→ **About this exercise**
Show me every line in the listing that has the word "computer".
* * * * *
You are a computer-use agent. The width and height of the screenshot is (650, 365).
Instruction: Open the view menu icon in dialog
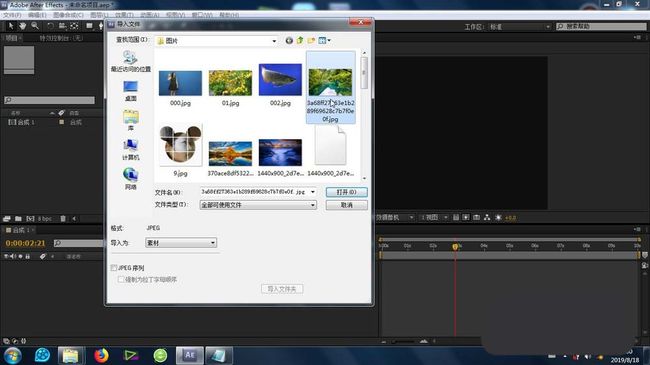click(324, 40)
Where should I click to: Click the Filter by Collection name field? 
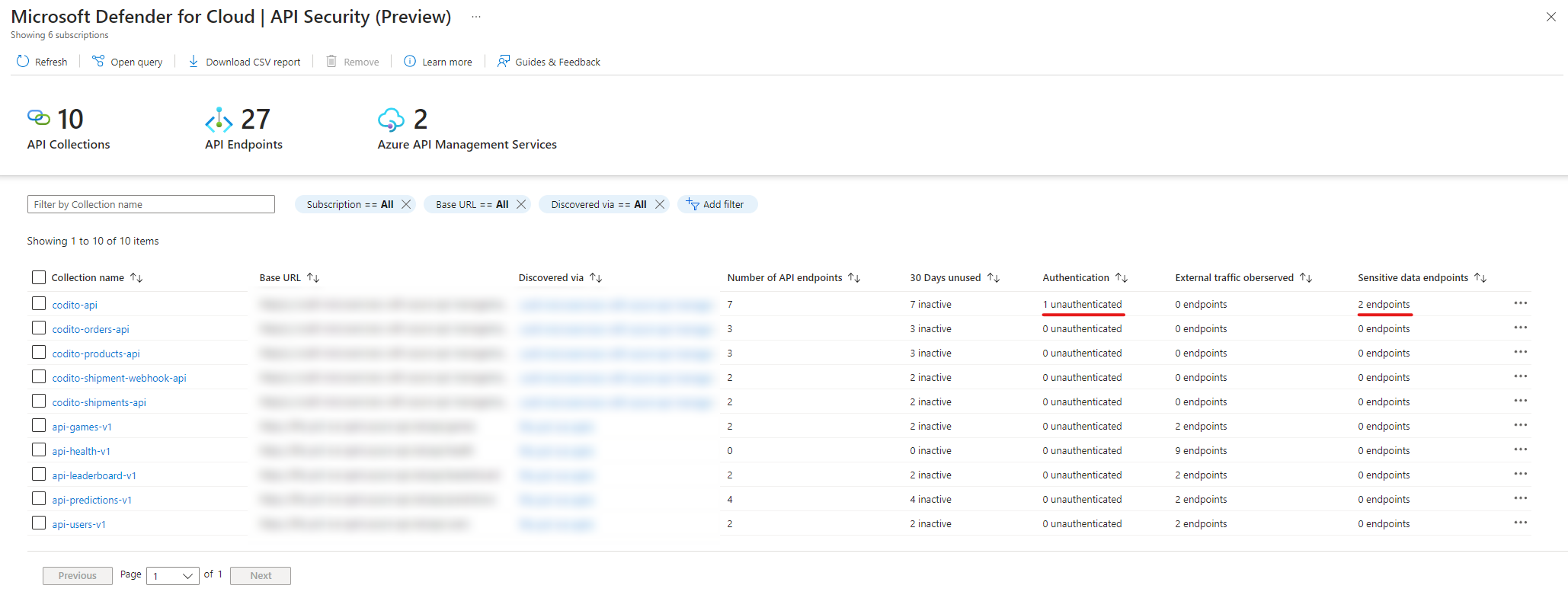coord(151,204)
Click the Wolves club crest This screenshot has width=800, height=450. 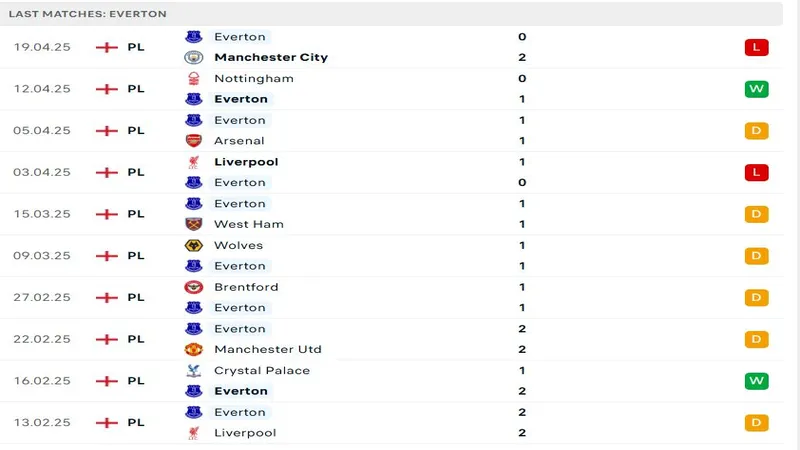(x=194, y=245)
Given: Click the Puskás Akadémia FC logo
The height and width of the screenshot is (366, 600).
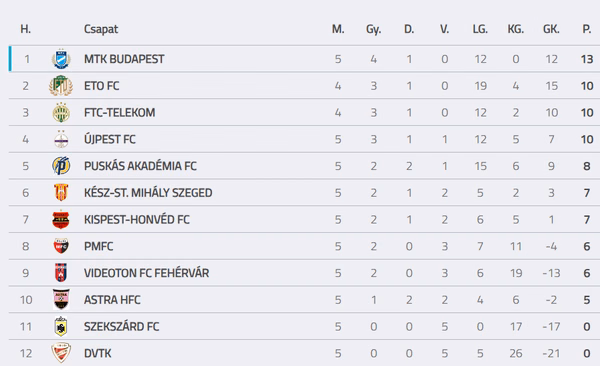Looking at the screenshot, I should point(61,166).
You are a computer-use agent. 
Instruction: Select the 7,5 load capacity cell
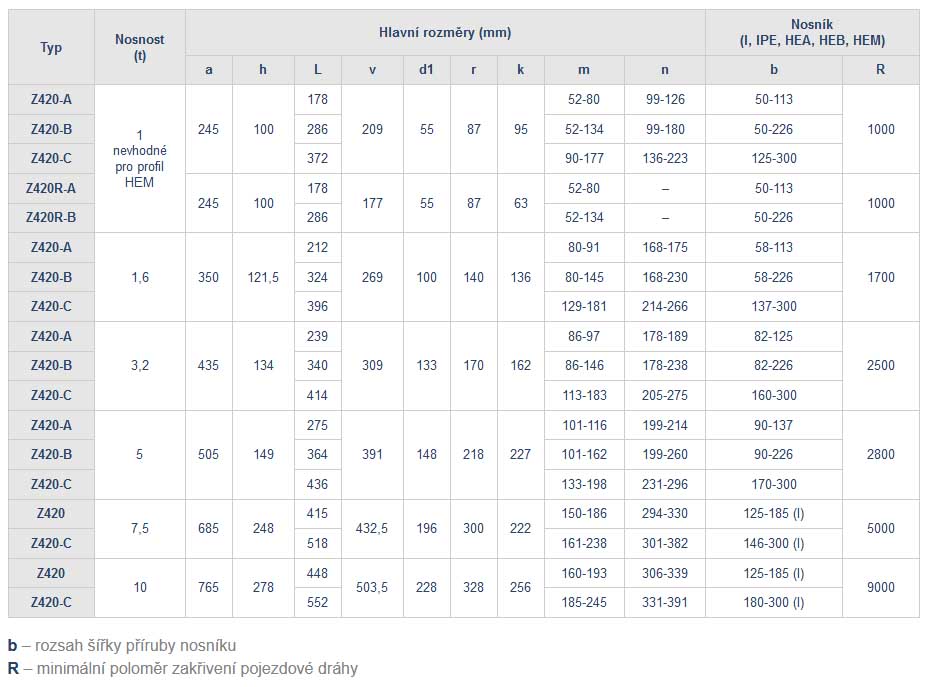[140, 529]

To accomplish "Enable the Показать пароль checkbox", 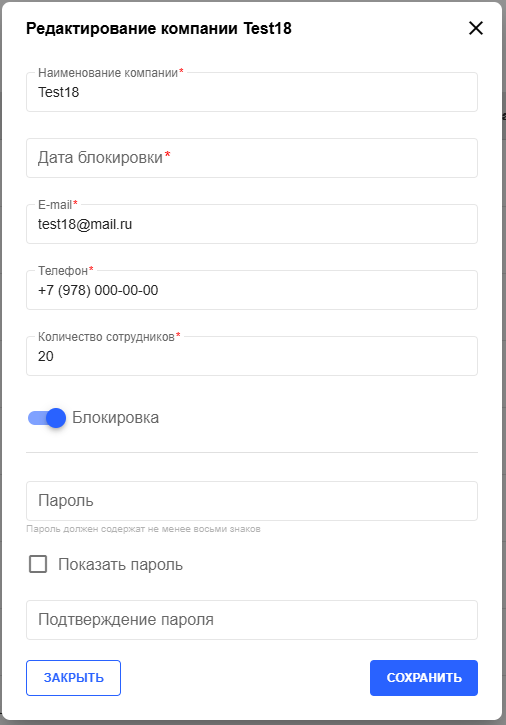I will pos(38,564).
* * * * *
→ **Result of the task**
You are a computer-use agent. The width and height of the screenshot is (650, 365).
You are a computer-use agent. 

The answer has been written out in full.